Prostudujte si tuto pasáž

  
/ 10837  
  

9297. Drie malen in het jaar zal gezien worden alle manlijke tot de aangezichten van de Heer Jehovah; dat dit betekent de aanhoudende verschijning en aanwezigheid van de Heer, ook in de waarheden van het geloof, staat vast uit de betekenis van drie malen in het jaar, namelijk het volledige en aanhoudende, nr. 4495, 9198; uit de betekenis van gezien worden, dus de verschijning en de aanwezigheid, nrs. 4198, 5975, 6893; en uit de betekenis van de manlijke, namelijk het ware van het geloof, nrs. 2046, 7838; en uit de betekenis van de aangezichten, wanneer het Jehovah betreft, dat wil zeggen, de Heer, dus het Goddelijk Goede van de Goddelijke Liefde of de barmhartigheid, nrs. 222, 223, 5585, 7599; en omdat het Goddelijk Goede van de Goddelijke Liefde Jehovah Zelf of de Heer is, wordt daarom met gezien worden tot de aangezichten van de Heer Jehovah, hetzelfde aangeduid als met gezien worden door de Heer; het is ook de Heer Die de mens ziet en Zich bij hem vertoont en hem geeft dat hij Hem ziet, zo ziet dus de mens de Heer niet uit zich, maar uit de Heer bij hem.

Hoe het wordt verstaan dat er een aanhoudende verschijning en aanwezigheid van de Heer is ook in de waarheden van het geloof, zal in het kort worden gezegd; de aanwezigheid van de Heer bij de mens is in het goede bij hem, omdat het goede zijn leven maakt, niet echter het ware, tenzij voor zover het vanuit het goede is; vandaar komt het, zoals eerder in nr. 9296 is gezegd, dat de woning van de Heer is in het goede van de onschuld bij de mens; wanneer dus de mens is wederverwekt, dan is de Heer niet alleen aanwezig in het goede bij hem, maar ook in de waarheden die vanuit het goede zijn, want de waarheden hebben dan het leven uit het goede en zijn het goede in vorm, waardoor de hoedanigheid van het goede kan bemerkt worden.

Het zijn deze waarheden die het nieuwe verstand van de mens maken, dat één maakt met zijn nieuwe wil; want, zoals eerder is gezegd, alle dingen hebben betrekking op het ware en op het goede en het verstand van de mens is bestemd voor de waarheden, maar zijn wil voor het goede, waaruit de waarheden zijn.
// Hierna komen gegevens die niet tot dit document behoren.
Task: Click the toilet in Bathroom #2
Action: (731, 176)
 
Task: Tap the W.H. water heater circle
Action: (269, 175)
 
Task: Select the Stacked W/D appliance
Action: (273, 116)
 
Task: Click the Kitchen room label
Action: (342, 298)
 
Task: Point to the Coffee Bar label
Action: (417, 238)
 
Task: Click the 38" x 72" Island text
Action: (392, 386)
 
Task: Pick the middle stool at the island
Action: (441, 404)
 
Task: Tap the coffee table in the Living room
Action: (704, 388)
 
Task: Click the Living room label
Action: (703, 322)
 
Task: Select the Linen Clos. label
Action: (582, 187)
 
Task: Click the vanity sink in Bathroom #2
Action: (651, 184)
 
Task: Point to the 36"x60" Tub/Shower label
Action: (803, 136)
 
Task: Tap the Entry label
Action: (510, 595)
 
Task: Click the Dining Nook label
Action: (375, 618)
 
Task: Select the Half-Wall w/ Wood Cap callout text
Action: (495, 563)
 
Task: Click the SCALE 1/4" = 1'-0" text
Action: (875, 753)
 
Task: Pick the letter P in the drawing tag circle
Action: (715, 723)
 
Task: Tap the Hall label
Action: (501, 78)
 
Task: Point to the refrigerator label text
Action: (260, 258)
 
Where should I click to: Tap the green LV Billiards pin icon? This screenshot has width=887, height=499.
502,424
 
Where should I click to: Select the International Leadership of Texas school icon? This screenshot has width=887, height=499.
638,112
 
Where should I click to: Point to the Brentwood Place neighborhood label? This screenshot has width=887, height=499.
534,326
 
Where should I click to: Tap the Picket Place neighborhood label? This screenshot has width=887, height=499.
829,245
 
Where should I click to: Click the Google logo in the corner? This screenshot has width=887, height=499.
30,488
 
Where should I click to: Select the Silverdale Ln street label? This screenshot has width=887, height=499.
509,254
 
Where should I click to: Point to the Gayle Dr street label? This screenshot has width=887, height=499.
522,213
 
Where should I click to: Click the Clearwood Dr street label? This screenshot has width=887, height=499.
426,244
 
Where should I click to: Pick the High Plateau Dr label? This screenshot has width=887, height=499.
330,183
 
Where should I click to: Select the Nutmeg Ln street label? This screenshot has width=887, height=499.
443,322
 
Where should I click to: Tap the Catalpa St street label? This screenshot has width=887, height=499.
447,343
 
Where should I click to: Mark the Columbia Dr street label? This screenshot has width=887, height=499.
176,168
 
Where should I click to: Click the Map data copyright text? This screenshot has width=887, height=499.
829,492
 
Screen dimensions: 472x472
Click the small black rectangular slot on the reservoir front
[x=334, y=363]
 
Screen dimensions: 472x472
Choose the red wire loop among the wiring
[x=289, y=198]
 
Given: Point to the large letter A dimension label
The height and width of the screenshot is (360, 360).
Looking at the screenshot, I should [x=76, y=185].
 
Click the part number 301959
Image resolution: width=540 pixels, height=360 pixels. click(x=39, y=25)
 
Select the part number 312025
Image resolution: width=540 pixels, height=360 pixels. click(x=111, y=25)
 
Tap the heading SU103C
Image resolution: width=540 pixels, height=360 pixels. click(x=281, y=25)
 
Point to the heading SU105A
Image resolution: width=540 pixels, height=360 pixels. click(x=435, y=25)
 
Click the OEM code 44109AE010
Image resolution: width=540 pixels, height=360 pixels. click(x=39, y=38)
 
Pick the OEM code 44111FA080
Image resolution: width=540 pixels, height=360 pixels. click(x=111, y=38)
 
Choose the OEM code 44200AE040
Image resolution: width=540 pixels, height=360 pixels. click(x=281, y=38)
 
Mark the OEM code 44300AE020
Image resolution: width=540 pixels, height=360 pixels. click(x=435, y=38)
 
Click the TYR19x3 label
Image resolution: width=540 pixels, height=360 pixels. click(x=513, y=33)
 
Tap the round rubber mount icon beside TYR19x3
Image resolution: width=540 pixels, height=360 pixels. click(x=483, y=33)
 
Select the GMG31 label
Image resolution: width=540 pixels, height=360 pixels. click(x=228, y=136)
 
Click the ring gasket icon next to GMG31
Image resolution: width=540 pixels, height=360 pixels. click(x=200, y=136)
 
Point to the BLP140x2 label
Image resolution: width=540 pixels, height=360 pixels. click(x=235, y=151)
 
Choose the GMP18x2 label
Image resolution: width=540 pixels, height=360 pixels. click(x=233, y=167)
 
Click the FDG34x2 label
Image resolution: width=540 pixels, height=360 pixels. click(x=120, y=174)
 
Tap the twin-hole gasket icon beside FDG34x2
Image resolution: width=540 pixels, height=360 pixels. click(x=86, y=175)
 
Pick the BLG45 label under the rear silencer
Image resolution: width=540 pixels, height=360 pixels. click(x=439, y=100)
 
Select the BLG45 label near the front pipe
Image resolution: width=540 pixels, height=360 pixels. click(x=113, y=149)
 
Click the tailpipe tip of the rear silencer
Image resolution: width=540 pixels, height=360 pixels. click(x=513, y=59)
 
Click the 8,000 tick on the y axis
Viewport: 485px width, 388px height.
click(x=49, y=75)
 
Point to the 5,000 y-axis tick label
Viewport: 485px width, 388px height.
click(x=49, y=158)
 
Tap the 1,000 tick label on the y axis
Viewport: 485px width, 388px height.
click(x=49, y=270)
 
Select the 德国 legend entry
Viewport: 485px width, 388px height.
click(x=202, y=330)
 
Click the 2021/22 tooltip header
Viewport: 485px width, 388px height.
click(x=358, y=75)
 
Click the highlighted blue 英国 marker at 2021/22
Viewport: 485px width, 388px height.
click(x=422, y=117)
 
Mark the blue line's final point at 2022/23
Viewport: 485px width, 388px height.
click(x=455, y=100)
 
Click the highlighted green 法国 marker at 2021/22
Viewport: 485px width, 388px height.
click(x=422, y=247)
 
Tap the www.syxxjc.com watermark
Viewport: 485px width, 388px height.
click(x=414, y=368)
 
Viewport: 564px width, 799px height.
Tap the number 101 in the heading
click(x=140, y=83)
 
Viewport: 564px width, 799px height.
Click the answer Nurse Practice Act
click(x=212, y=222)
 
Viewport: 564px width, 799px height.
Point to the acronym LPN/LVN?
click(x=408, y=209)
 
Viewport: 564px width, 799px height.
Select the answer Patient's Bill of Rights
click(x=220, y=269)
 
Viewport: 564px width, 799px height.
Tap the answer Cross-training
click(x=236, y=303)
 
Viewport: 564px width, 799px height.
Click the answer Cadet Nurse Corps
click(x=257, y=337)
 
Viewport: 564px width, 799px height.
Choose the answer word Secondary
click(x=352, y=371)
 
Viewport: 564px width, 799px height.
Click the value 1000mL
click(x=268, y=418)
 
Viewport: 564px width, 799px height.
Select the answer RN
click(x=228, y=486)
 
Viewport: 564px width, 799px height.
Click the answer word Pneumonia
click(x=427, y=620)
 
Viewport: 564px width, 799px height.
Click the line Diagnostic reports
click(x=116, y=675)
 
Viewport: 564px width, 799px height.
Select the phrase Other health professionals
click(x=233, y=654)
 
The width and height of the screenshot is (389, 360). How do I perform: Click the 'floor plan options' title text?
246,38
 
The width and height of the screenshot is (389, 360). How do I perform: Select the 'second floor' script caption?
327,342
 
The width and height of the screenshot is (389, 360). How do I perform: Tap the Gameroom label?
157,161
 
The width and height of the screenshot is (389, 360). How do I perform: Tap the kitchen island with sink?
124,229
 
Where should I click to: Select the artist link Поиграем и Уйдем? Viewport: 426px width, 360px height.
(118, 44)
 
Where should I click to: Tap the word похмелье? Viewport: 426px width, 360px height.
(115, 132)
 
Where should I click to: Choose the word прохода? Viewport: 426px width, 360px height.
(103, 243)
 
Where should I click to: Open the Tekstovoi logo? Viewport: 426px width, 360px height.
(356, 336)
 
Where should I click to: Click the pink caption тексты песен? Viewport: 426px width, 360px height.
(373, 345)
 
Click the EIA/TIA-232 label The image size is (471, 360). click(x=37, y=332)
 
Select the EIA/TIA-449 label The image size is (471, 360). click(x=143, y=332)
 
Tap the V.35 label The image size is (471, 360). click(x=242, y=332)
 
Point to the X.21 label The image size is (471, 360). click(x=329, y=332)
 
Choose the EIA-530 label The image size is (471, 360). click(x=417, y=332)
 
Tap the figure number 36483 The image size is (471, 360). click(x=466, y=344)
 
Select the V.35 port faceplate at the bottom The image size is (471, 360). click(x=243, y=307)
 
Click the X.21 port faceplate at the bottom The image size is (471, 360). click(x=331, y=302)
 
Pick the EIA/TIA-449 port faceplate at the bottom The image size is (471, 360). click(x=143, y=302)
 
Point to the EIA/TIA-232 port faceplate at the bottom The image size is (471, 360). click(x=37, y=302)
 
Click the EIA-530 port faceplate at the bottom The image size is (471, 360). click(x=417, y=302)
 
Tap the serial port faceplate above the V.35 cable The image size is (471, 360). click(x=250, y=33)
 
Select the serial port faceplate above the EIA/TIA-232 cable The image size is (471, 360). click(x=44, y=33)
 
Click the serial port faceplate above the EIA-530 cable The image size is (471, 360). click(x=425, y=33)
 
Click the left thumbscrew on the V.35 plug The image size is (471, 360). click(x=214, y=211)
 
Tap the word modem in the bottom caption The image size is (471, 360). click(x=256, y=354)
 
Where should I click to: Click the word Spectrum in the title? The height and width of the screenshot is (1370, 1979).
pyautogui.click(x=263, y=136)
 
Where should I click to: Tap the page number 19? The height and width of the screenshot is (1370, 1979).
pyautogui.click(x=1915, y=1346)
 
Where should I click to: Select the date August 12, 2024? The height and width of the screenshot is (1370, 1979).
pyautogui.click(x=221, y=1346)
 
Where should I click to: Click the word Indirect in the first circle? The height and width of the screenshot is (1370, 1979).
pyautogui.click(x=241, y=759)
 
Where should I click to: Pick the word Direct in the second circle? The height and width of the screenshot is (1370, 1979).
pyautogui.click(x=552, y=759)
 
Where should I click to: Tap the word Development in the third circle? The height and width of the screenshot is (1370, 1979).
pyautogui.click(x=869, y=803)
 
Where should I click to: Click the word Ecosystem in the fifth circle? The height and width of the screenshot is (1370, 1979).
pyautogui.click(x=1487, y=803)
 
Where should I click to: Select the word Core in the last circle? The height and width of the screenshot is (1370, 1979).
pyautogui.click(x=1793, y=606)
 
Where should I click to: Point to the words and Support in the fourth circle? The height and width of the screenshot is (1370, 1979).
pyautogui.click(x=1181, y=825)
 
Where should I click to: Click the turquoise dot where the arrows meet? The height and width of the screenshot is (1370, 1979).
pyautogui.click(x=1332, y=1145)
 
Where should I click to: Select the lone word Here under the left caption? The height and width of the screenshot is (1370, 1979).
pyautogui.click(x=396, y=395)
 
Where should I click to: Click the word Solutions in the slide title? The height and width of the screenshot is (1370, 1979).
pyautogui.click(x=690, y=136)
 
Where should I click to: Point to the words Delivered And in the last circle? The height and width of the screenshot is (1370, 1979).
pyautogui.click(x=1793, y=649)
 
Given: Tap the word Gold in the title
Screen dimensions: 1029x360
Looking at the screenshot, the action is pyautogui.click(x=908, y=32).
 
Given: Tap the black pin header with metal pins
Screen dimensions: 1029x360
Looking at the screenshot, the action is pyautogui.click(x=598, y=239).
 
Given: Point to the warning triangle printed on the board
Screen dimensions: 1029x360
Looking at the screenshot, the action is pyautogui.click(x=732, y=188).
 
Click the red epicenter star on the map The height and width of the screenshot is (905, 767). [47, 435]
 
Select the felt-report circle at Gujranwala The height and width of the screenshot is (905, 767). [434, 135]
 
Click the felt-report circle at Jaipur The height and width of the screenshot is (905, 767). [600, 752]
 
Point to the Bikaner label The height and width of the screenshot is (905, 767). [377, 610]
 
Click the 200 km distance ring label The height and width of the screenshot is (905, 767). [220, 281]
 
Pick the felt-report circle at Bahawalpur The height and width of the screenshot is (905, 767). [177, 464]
Hieruit blijkt, hoe het moet worden verstaan, dat dan de verschijning en de aanwezigheid van de Heer ook is in de ware dingen van het geloof; dit wordt daarmee aangeduid dat drie malen in het jaar zal gezien worden alle manlijke tot de aangezichten van de Heer Jehovah; vandaar wordt er gezegd dat zal gezien worden de manlijke, omdat met de manlijke het ware van het geloof wordt aangeduid; en daarom wordt er gezegd tot de aangezichten van de Heer Jehovah, omdat met Jehovah het Goddelijk Zijn wordt aangeduid en met de Heer het Goddelijk Bestaan vanuit het Zijn.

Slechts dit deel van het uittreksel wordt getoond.